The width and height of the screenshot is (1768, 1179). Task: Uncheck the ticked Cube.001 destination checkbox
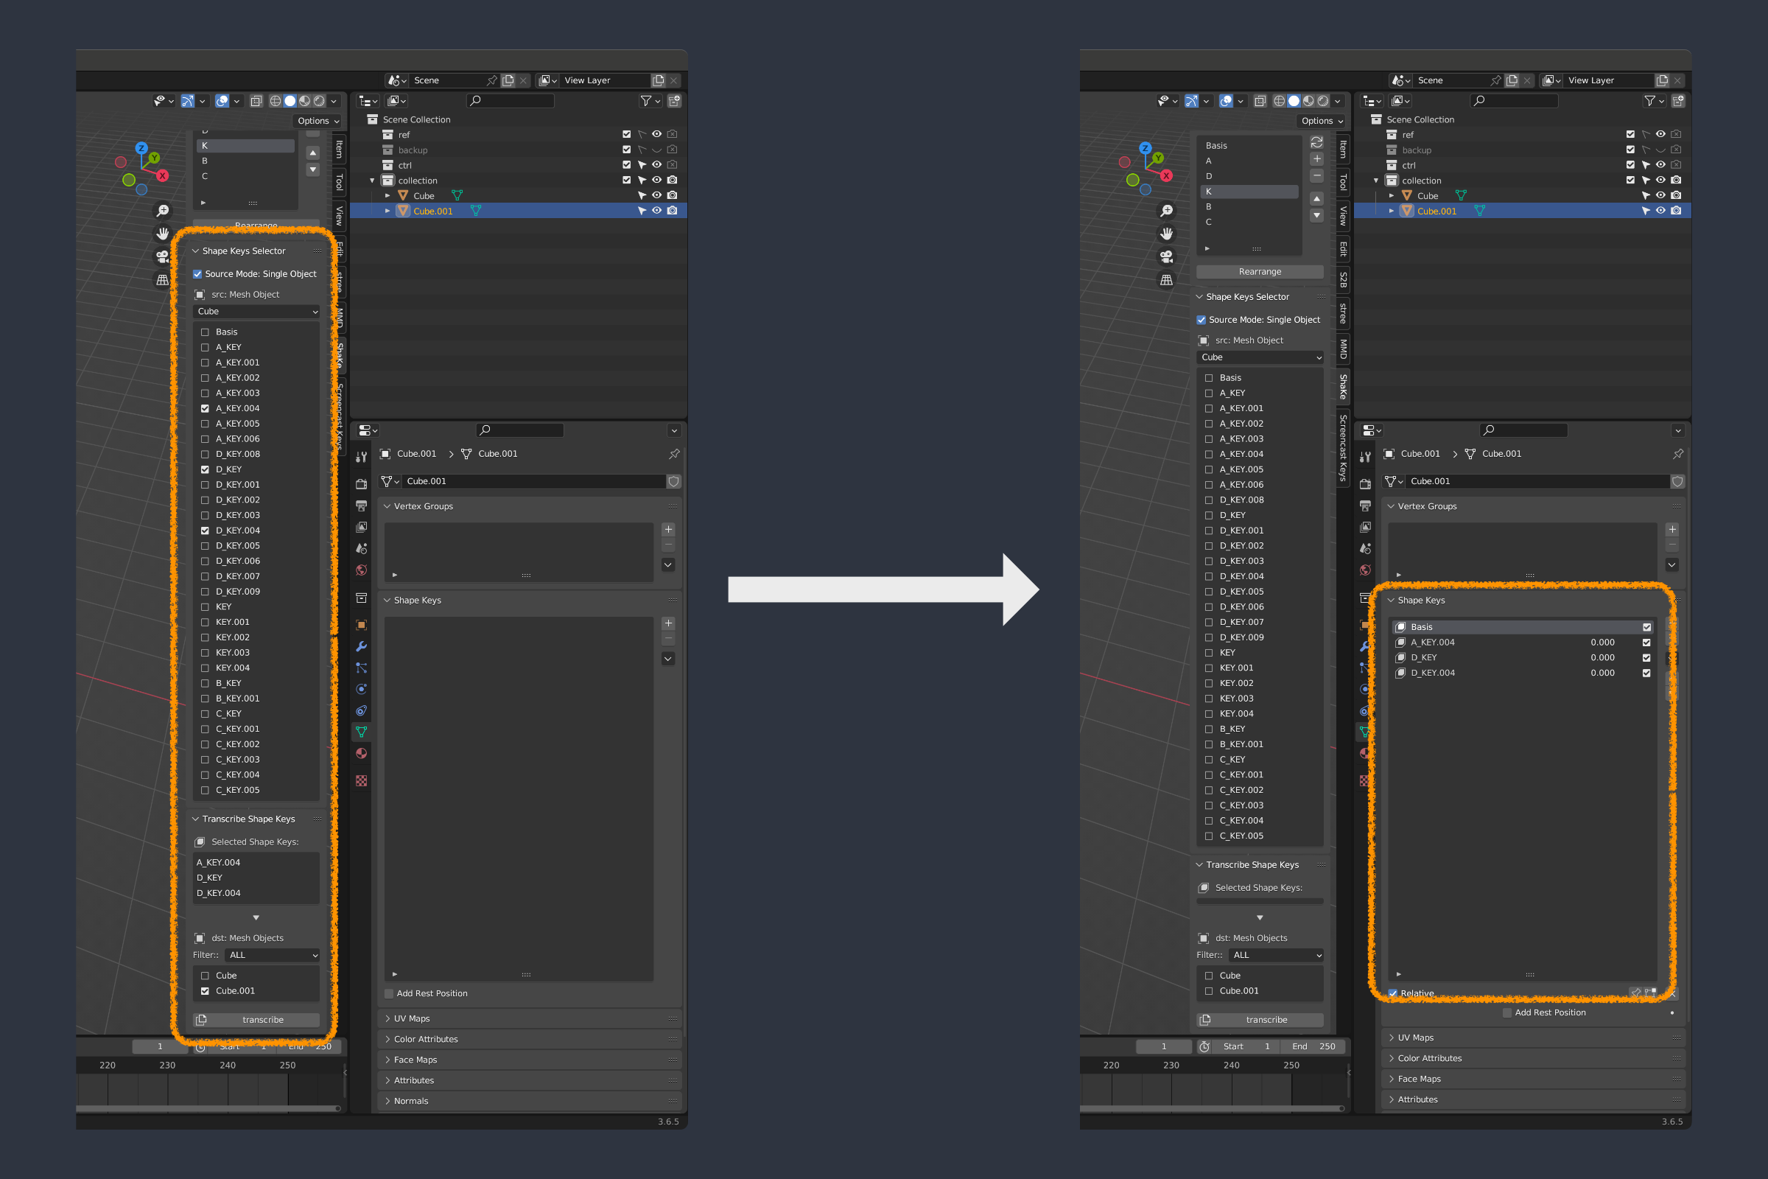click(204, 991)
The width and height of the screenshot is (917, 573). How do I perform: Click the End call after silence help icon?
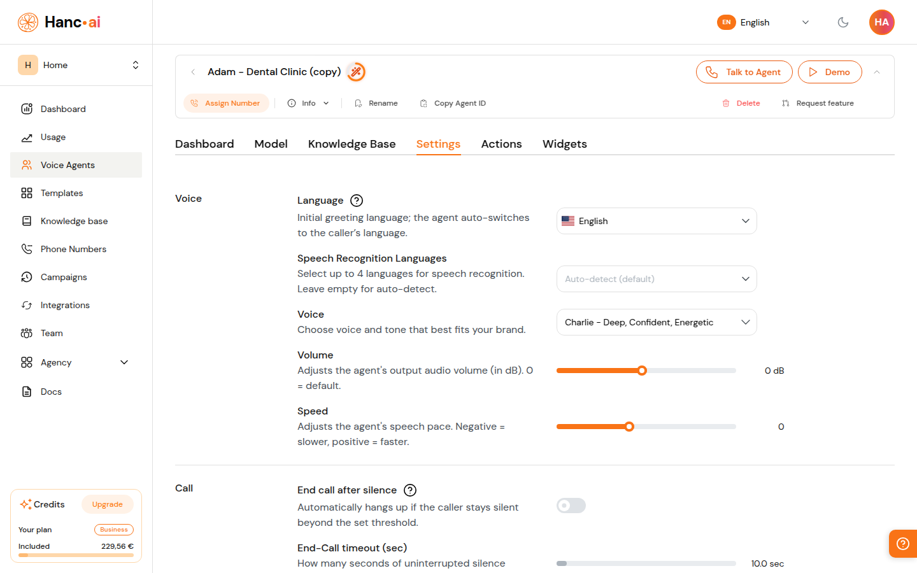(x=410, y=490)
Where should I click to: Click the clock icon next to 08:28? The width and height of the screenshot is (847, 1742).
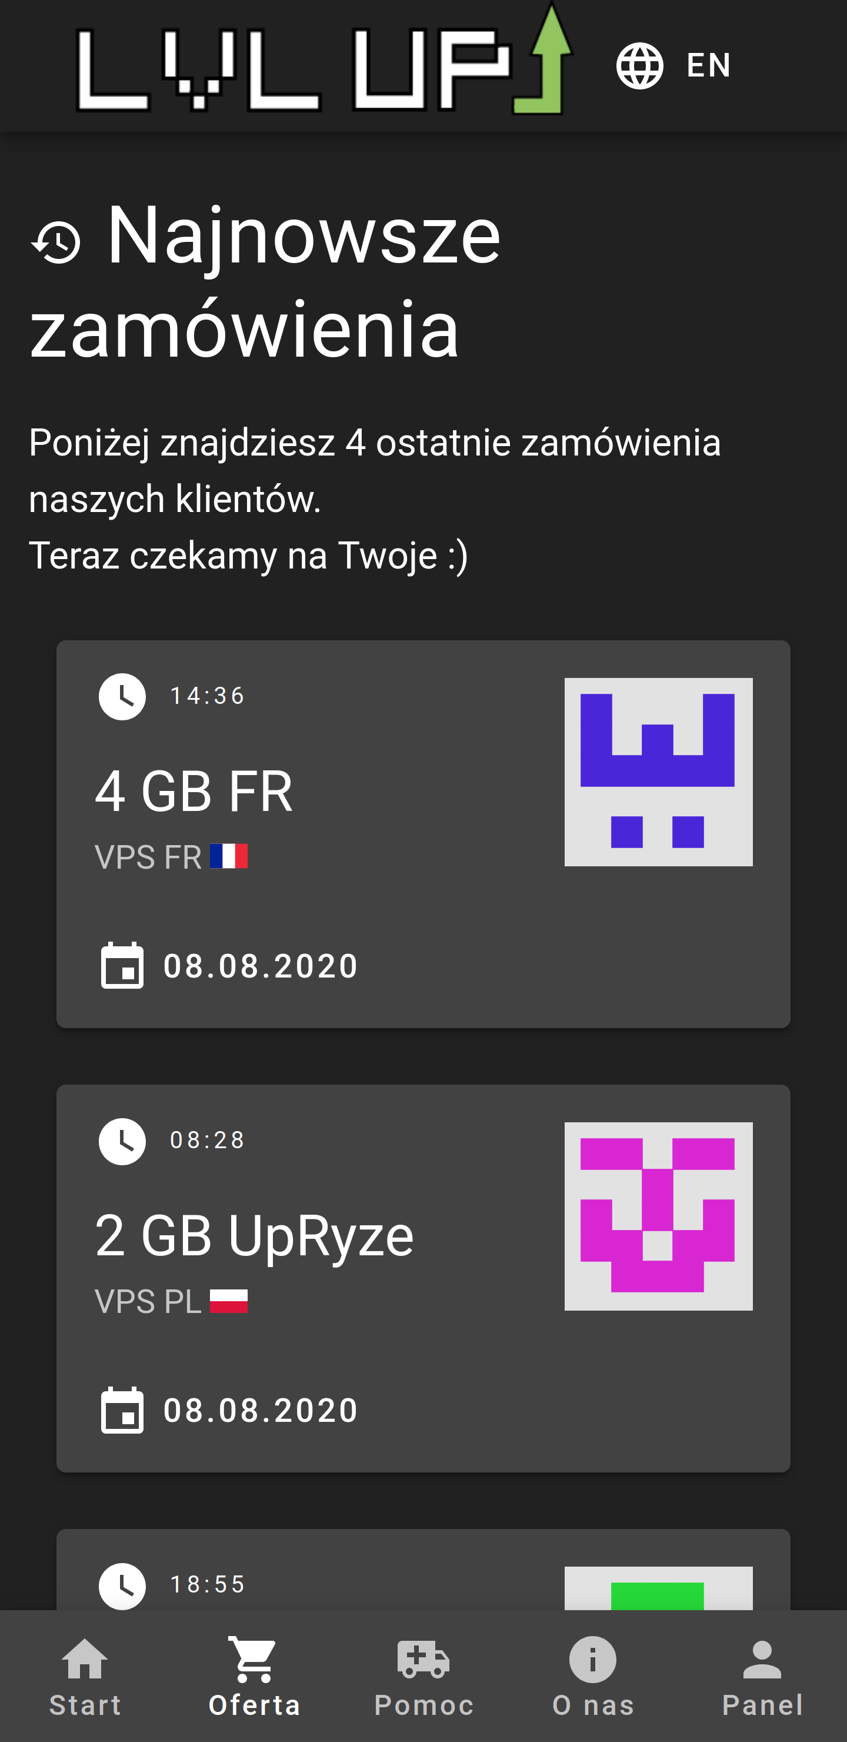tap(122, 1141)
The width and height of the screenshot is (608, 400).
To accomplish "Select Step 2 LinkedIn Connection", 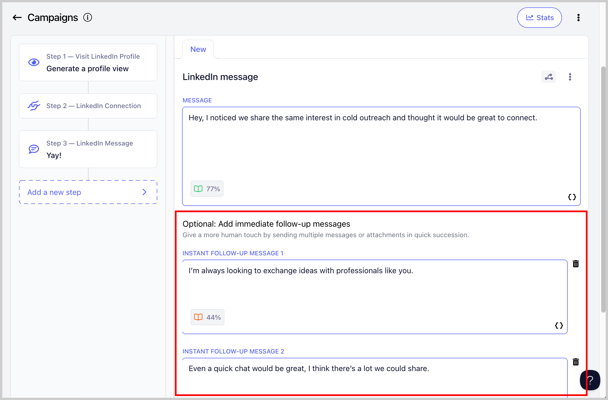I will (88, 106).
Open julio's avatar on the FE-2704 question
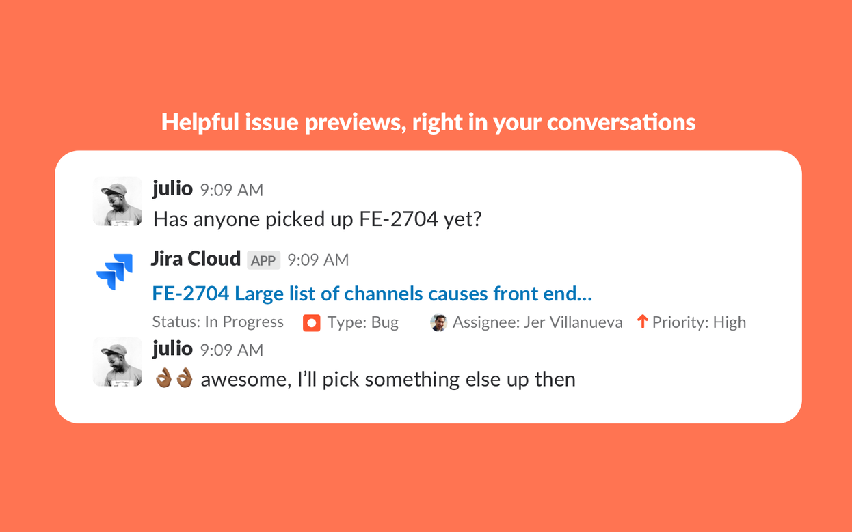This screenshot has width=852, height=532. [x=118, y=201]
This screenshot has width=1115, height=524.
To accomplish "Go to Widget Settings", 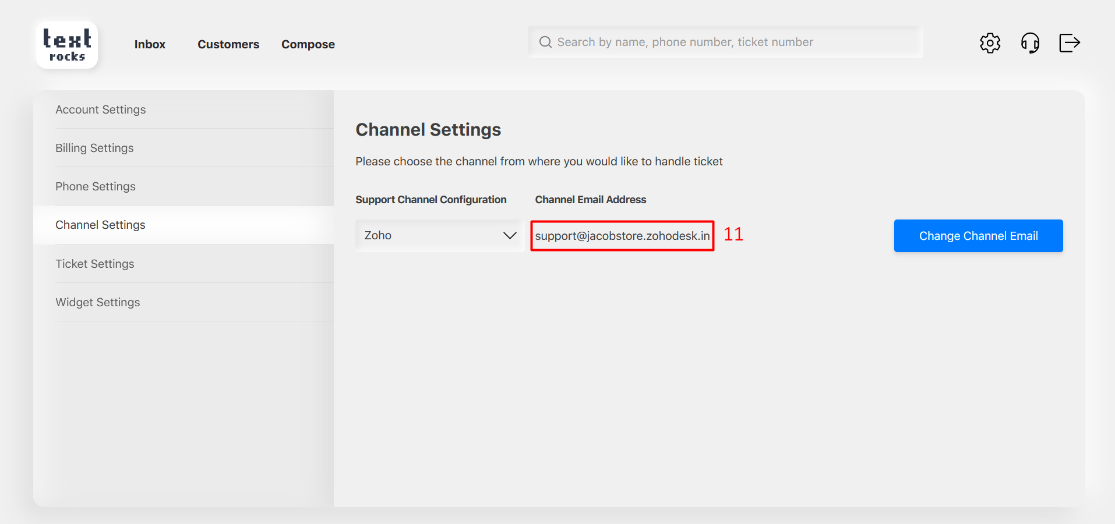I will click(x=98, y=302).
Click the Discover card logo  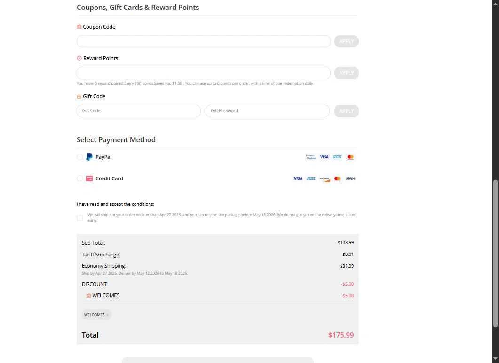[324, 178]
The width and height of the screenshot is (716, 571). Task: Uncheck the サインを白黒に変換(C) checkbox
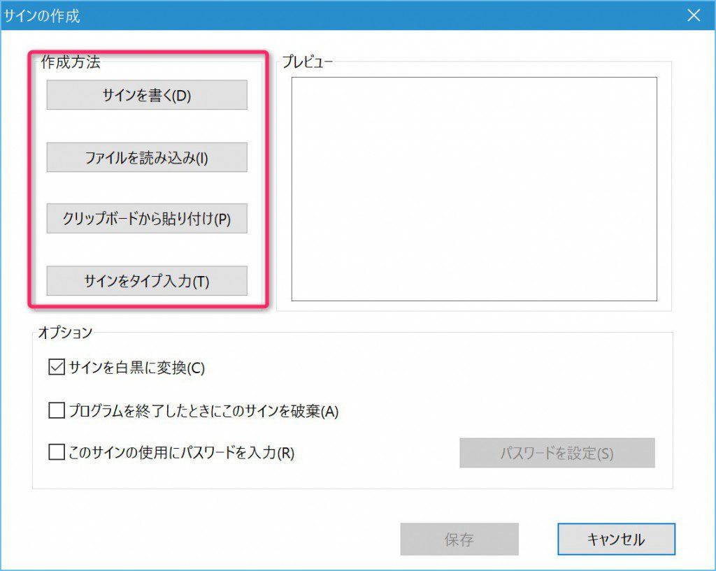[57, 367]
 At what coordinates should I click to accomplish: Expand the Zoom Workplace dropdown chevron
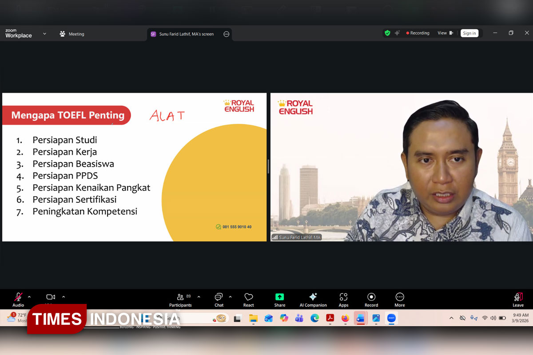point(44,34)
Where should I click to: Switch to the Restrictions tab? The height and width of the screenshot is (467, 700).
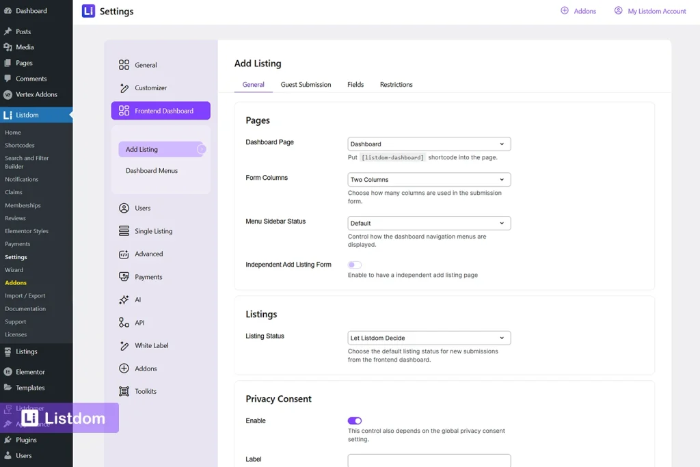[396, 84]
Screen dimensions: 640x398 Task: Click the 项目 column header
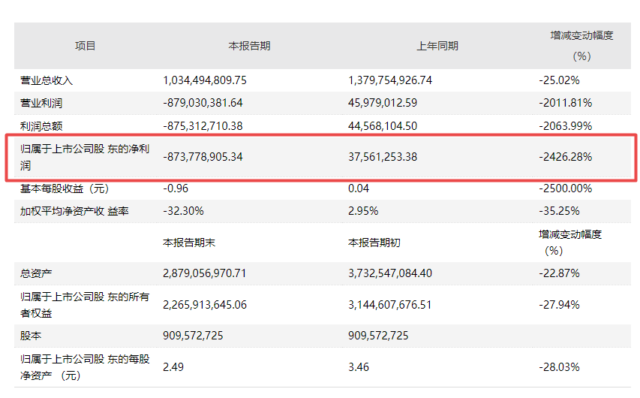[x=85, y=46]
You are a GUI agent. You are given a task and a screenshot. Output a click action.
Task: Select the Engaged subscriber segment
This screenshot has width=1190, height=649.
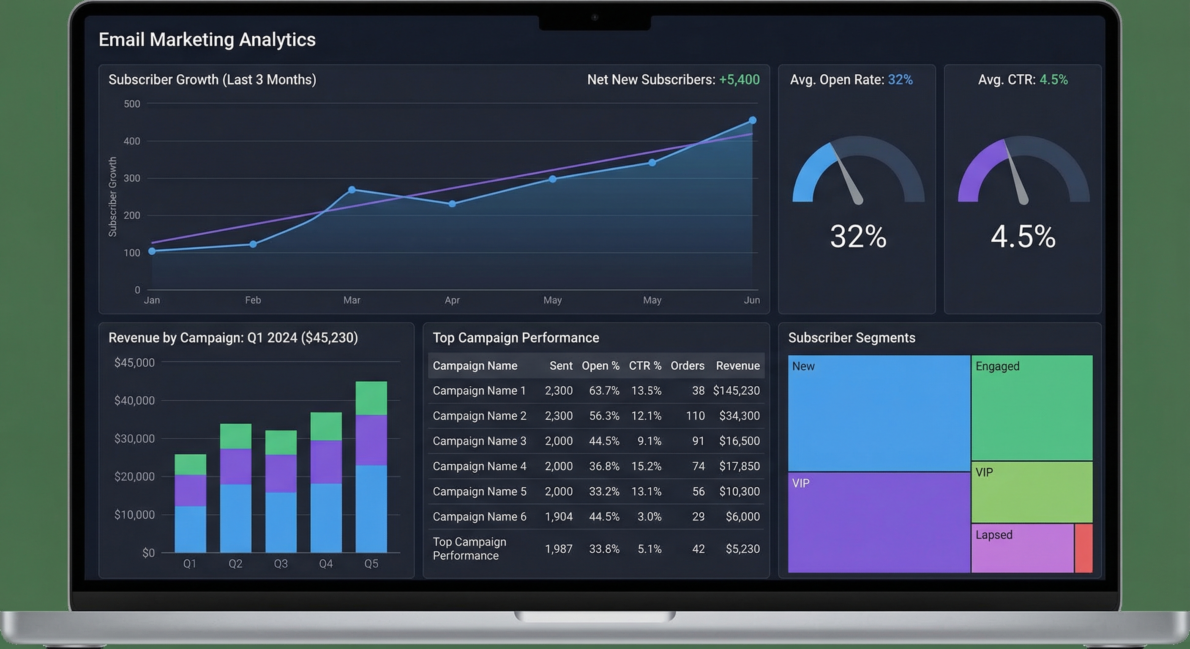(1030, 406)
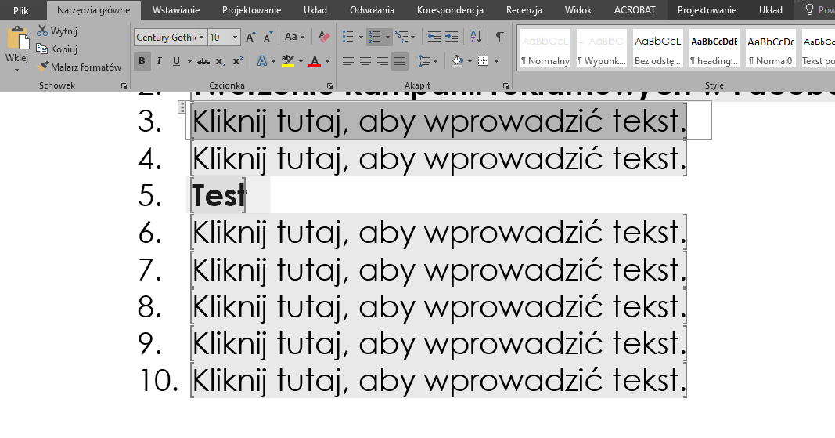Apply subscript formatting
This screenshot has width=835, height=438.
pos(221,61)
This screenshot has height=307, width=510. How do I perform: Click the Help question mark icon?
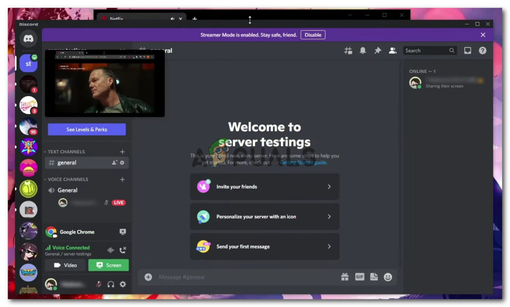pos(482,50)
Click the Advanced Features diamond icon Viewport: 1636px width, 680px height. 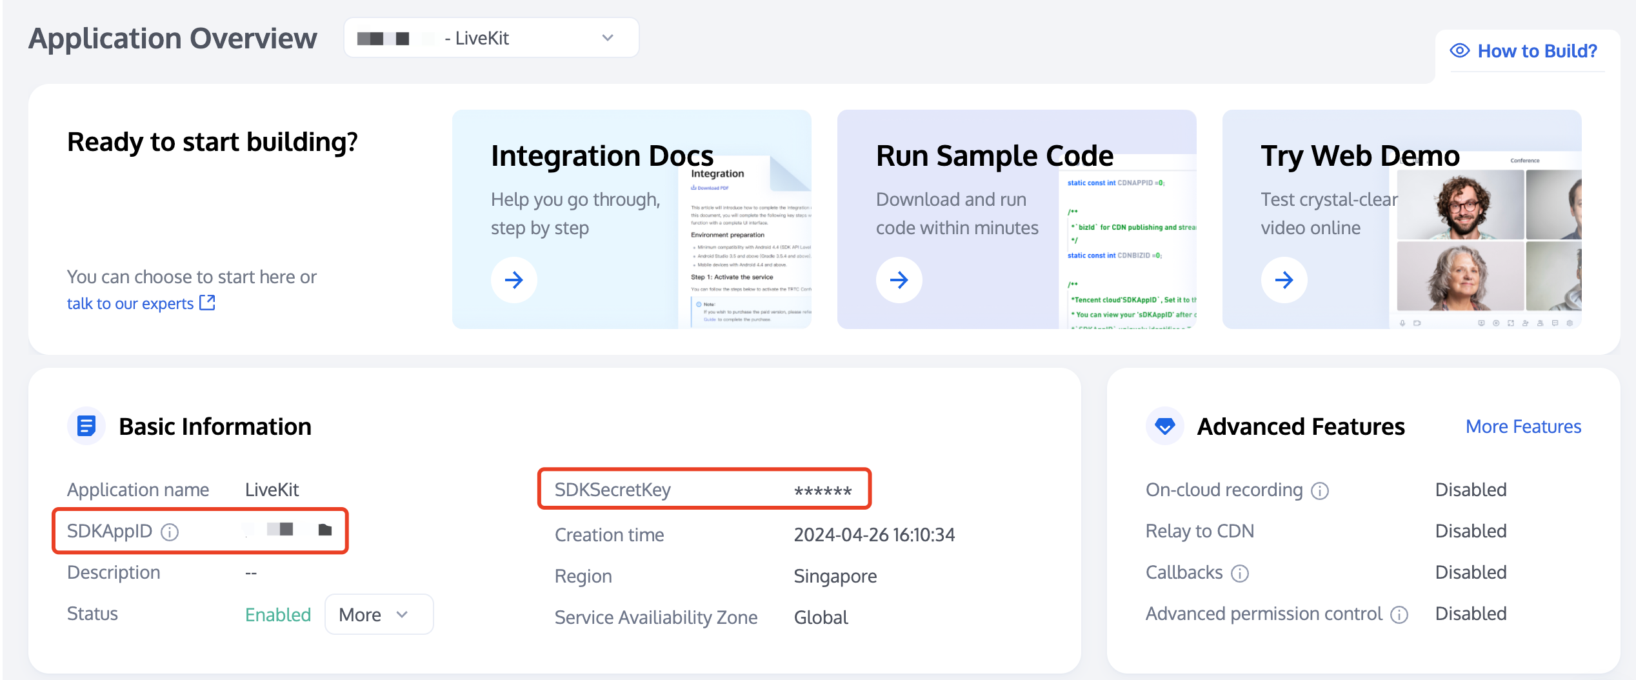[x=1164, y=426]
§
**What the task requires**. Rewrite the material from its start up to and including the line with "tap(122, 1141)", keeping every line and its requests but multiplying each coordinate in the answers by 1.65 and rounding to whole numbers, with halves rounded up. Leave the pictures out.

**Task solution**.
The width and height of the screenshot is (1768, 1179). Task: Uncheck the ticked Cube.001 destination checkbox
click(337, 1635)
The width and height of the screenshot is (917, 573). How do I perform: Click the End call after silence help icon?
(x=677, y=809)
Where should I click to: Click the clock icon next to 08:28? The width and height of the screenshot is (847, 1742).
tap(201, 1883)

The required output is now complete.